DATASET RECORDS:
• • •

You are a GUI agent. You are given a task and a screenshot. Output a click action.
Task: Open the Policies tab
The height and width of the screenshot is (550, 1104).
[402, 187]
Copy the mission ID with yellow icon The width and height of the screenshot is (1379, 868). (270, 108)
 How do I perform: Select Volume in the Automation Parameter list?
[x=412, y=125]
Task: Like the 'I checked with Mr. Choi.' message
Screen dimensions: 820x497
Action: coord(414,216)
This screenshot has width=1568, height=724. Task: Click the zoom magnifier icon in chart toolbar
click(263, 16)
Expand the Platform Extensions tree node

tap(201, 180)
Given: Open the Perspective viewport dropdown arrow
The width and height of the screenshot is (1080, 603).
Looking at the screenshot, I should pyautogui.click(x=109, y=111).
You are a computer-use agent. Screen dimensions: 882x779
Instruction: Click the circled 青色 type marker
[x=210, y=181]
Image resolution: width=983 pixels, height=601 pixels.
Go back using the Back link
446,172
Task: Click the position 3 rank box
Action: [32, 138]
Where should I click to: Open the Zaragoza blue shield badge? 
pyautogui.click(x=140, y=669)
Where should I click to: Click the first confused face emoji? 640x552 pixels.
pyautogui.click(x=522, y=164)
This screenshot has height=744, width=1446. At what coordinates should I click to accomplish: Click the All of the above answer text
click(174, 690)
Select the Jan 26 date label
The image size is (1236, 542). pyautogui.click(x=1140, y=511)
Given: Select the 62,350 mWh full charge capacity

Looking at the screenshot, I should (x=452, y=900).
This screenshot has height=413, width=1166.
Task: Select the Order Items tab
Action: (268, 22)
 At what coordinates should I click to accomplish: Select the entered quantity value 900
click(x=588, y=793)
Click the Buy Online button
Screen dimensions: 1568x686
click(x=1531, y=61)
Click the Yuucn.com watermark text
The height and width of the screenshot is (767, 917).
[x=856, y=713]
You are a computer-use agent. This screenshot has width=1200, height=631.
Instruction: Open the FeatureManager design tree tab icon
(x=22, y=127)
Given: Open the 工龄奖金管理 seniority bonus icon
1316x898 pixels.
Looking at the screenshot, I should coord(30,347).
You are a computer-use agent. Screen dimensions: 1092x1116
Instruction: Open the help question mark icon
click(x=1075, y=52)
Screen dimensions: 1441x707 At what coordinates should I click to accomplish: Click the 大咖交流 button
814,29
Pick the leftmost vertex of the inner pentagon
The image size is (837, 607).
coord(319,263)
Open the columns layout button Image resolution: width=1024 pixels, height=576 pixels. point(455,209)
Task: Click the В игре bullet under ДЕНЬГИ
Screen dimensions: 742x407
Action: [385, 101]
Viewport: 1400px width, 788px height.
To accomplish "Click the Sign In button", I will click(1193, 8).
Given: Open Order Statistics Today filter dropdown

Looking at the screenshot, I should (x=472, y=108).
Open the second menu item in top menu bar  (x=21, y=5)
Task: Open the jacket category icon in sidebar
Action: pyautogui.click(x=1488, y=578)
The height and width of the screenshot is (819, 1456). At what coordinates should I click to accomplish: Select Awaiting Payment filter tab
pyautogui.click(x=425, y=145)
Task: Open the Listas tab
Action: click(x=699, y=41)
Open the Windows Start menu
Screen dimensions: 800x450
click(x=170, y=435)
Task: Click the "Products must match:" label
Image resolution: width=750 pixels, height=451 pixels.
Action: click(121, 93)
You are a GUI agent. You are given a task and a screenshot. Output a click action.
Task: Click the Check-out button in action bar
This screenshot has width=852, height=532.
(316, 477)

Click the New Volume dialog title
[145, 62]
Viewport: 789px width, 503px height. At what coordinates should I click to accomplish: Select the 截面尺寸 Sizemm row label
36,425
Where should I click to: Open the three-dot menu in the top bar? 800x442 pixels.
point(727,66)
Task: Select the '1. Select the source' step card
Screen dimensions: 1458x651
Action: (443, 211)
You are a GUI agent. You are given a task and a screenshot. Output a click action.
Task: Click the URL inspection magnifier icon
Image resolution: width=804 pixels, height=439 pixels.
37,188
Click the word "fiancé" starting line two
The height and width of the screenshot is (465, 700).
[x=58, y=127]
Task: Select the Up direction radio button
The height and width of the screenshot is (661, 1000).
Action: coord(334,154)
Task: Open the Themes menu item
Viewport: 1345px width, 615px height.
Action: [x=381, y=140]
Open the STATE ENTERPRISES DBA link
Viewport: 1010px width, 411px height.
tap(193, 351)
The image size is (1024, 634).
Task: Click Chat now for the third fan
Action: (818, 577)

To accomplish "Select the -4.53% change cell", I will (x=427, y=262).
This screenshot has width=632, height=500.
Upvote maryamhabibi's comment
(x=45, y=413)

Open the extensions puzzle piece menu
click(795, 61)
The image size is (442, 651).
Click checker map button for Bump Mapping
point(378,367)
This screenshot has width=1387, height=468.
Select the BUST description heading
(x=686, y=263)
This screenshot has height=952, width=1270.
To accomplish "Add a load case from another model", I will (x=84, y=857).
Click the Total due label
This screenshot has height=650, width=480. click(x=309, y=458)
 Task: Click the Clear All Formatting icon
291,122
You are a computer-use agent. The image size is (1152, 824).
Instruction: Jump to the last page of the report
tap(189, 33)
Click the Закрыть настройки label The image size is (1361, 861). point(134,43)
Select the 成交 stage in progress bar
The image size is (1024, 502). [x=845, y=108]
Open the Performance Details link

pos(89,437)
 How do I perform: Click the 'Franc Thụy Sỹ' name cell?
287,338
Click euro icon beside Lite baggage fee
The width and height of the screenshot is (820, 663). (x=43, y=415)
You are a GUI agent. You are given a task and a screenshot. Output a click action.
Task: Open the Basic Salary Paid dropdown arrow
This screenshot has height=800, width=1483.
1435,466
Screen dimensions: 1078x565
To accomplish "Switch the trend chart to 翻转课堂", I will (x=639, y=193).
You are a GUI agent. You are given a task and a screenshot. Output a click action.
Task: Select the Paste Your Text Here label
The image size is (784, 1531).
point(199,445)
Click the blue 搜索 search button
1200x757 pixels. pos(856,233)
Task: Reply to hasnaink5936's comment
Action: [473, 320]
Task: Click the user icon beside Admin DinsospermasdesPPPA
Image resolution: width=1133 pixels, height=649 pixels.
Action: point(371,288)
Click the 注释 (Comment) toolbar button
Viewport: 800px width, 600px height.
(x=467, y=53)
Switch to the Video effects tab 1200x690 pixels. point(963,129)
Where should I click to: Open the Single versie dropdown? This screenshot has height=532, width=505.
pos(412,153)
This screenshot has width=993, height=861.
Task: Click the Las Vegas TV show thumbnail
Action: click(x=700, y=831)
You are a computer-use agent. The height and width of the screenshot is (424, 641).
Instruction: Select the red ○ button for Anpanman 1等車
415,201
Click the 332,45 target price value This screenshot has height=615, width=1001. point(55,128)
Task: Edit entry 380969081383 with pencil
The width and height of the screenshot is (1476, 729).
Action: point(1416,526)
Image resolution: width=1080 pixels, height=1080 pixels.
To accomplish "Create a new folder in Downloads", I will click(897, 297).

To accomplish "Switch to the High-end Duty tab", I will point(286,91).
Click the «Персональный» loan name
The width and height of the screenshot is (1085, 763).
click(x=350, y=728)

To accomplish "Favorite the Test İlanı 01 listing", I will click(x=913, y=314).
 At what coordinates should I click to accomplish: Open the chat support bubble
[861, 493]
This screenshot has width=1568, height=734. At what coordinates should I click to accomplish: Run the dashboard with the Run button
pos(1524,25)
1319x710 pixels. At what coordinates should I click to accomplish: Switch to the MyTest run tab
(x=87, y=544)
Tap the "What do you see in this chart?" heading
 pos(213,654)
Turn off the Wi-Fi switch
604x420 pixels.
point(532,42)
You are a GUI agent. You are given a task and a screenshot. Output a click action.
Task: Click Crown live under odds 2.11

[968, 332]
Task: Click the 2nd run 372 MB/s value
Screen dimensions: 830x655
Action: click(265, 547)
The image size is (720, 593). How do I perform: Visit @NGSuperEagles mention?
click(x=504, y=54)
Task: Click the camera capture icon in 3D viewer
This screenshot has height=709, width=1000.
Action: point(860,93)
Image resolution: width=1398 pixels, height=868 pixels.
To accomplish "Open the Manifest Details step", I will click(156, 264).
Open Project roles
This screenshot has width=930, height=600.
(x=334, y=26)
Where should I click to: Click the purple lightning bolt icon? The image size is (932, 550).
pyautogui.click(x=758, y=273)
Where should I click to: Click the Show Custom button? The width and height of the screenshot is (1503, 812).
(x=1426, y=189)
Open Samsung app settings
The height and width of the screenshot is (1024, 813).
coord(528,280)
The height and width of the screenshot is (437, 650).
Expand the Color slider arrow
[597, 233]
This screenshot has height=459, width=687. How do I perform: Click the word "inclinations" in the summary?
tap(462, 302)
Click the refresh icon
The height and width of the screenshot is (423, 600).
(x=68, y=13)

• • •

WORK REQUIRED: Could you restate word for word the lines above from the one containing "Instruction: Open the help question mark icon" through the one containing "Task: Select the Up direction radio button", both included, and nothing else?

RESPONSE FOR THIS EXERCISE:
Instruction: Open the help question mark icon
click(x=1075, y=52)
Screen dimensions: 1441x707 At what coordinates should I click to accomplish: Click the 大咖交流 button
814,29
Pick the leftmost vertex of the inner pentagon
The image size is (837, 607).
coord(319,263)
Open the columns layout button Image resolution: width=1024 pixels, height=576 pixels. point(455,209)
Task: Click the В игре bullet under ДЕНЬГИ
Screen dimensions: 742x407
Action: [385, 101]
Viewport: 1400px width, 788px height.
To accomplish "Click the Sign In button", I will click(1193, 8).
Given: Open Order Statistics Today filter dropdown

Looking at the screenshot, I should (x=472, y=108).
Open the second menu item in top menu bar  (x=21, y=5)
Task: Open the jacket category icon in sidebar
Action: pyautogui.click(x=1488, y=578)
The height and width of the screenshot is (819, 1456). At what coordinates should I click to accomplish: Select Awaiting Payment filter tab
pyautogui.click(x=425, y=145)
Task: Open the Listas tab
Action: click(x=699, y=41)
Open the Windows Start menu
Screen dimensions: 800x450
click(x=170, y=435)
Task: Click the "Products must match:" label
Image resolution: width=750 pixels, height=451 pixels.
Action: click(121, 93)
You are a GUI agent. You are given a task and a screenshot. Output a click action.
Task: Click the Check-out button in action bar
This screenshot has width=852, height=532.
(316, 477)

Click the New Volume dialog title
[145, 62]
Viewport: 789px width, 503px height. At what coordinates should I click to accomplish: Select the 截面尺寸 Sizemm row label
36,425
Where should I click to: Open the three-dot menu in the top bar? 800x442 pixels.
point(727,66)
Task: Select the '1. Select the source' step card
Screen dimensions: 1458x651
Action: (443, 211)
You are a GUI agent. You are given a task and a screenshot. Output a click action.
Task: Click the URL inspection magnifier icon
Image resolution: width=804 pixels, height=439 pixels.
37,188
Click the word "fiancé" starting line two
The height and width of the screenshot is (465, 700).
[x=58, y=127]
Task: Select the Up direction radio button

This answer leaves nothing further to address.